DATA SECTION ::
"""

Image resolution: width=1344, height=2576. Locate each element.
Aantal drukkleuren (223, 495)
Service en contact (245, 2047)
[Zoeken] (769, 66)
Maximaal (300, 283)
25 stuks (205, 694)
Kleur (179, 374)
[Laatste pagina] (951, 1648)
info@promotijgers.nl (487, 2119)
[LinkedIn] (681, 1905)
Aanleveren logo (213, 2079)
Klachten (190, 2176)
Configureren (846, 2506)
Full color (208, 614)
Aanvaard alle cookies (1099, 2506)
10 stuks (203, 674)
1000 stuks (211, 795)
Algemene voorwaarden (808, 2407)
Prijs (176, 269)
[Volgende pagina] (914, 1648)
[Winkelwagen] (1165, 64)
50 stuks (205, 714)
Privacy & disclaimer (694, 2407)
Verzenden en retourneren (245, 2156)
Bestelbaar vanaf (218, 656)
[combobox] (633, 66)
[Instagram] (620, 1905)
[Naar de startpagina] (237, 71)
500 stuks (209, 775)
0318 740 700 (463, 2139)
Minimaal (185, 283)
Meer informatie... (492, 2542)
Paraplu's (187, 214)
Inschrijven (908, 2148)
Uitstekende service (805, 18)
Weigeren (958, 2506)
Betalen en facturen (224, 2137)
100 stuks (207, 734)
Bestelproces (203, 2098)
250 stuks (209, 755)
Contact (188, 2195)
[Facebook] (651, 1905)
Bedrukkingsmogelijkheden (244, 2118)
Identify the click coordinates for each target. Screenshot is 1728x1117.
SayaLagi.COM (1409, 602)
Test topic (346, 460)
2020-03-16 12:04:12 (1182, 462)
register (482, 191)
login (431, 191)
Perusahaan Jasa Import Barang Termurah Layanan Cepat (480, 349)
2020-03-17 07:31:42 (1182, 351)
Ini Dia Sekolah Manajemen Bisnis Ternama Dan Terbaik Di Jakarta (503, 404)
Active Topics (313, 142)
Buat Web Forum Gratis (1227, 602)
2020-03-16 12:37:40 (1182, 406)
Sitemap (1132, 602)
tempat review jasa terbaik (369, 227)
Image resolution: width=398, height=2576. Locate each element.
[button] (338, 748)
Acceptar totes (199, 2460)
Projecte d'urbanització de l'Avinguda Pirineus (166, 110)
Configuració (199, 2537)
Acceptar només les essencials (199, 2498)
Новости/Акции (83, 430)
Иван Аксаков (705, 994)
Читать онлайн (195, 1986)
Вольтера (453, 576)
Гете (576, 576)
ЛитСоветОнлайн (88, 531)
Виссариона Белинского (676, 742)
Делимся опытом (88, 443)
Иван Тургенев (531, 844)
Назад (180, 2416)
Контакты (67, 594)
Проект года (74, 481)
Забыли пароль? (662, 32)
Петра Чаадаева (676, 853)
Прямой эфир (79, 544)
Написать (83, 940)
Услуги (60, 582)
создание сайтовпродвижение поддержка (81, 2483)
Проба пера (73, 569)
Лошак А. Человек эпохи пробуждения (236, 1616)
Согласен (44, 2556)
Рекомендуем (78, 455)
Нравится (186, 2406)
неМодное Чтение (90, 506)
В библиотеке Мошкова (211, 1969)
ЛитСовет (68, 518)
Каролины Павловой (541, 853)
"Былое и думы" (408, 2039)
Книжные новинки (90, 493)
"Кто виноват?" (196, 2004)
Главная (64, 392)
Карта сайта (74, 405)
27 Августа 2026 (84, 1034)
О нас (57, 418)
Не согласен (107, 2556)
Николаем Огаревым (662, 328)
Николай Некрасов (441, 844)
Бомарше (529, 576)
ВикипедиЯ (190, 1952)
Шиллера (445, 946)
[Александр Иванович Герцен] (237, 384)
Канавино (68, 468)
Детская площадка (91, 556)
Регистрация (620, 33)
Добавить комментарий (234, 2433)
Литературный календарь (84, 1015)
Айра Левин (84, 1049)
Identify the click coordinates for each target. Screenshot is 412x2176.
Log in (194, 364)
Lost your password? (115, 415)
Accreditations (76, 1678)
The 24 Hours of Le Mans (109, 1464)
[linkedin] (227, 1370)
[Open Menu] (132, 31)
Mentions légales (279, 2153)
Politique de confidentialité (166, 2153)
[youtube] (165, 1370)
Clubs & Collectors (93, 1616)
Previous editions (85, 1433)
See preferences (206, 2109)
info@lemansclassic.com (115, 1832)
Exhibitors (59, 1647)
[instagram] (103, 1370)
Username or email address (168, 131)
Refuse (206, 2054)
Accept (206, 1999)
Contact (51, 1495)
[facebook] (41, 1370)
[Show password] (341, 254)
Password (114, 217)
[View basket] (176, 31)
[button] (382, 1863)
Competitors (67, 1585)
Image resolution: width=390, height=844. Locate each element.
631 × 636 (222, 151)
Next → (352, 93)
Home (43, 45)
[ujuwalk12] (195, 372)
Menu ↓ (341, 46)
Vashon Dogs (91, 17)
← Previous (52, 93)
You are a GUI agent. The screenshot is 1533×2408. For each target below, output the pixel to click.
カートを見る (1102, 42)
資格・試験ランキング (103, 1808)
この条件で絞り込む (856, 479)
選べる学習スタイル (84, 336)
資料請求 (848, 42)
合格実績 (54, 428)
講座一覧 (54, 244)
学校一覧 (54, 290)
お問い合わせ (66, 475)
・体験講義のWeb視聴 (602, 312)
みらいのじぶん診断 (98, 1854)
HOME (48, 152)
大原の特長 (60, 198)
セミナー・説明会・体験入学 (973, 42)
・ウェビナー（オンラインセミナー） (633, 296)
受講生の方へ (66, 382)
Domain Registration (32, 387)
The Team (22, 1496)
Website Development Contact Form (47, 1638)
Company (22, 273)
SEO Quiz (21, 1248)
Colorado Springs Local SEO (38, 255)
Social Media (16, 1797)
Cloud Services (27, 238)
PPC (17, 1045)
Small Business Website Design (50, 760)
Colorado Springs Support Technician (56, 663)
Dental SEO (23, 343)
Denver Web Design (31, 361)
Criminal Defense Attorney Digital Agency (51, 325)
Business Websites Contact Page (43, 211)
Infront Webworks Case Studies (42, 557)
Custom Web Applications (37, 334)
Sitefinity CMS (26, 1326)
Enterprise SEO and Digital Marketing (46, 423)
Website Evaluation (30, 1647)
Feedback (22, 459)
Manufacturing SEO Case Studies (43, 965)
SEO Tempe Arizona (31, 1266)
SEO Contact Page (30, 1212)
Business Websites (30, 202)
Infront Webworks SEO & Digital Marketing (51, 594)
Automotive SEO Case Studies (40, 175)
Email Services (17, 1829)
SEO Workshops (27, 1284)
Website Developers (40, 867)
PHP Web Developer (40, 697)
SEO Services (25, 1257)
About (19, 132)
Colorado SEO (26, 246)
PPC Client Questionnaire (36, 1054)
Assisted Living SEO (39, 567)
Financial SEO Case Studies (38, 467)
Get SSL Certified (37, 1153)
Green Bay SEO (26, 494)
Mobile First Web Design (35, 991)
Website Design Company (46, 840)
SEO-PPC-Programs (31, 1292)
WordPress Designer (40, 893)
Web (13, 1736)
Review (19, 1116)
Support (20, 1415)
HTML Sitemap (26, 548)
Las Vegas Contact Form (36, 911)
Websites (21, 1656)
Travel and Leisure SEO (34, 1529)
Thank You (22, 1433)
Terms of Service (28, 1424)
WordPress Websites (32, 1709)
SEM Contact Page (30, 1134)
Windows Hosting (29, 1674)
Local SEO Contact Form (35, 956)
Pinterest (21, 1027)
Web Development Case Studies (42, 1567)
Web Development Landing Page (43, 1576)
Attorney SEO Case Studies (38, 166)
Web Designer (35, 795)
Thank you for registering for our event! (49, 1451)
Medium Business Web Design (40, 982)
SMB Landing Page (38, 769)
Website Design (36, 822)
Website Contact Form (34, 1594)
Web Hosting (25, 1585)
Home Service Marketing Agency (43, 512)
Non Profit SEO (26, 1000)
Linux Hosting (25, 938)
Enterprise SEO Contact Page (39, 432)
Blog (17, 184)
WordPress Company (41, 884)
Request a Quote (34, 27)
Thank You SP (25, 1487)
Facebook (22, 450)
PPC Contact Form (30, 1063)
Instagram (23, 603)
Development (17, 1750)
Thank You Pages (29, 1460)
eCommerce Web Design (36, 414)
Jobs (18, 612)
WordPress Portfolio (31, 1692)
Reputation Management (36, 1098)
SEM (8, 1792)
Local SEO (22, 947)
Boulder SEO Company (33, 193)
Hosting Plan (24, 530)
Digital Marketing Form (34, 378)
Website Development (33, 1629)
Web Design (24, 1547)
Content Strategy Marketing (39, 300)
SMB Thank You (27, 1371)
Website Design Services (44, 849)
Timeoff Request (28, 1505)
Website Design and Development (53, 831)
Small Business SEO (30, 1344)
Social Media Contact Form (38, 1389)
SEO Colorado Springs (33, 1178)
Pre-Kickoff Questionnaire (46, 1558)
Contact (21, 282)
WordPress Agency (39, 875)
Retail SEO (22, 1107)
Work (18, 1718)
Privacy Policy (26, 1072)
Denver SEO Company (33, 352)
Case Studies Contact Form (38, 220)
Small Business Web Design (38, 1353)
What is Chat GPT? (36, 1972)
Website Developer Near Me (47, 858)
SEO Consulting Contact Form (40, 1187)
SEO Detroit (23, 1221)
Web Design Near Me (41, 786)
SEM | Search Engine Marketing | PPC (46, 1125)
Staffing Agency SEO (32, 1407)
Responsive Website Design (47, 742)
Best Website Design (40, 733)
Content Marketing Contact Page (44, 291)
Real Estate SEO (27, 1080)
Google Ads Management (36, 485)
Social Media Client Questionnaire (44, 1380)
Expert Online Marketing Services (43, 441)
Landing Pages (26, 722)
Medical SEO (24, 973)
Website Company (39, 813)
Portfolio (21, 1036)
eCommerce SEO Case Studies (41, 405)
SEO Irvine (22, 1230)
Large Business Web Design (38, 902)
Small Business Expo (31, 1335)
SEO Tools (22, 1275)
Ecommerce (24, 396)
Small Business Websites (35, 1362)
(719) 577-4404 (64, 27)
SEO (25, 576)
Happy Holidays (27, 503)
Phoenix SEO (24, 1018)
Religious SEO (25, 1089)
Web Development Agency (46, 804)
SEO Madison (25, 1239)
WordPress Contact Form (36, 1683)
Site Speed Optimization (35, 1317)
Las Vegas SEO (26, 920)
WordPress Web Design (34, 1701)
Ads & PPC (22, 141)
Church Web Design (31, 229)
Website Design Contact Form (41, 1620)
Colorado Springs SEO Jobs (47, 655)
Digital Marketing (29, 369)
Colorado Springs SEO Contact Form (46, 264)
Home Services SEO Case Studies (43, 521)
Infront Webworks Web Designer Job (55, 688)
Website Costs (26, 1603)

"""

WORK ITEM :: Search the material above for the string "Client", and copy every line in which it turns up.

THE COMPLETED TASK ::
PPC Client Questionnaire (36, 1054)
Social Media Client Questionnaire (44, 1380)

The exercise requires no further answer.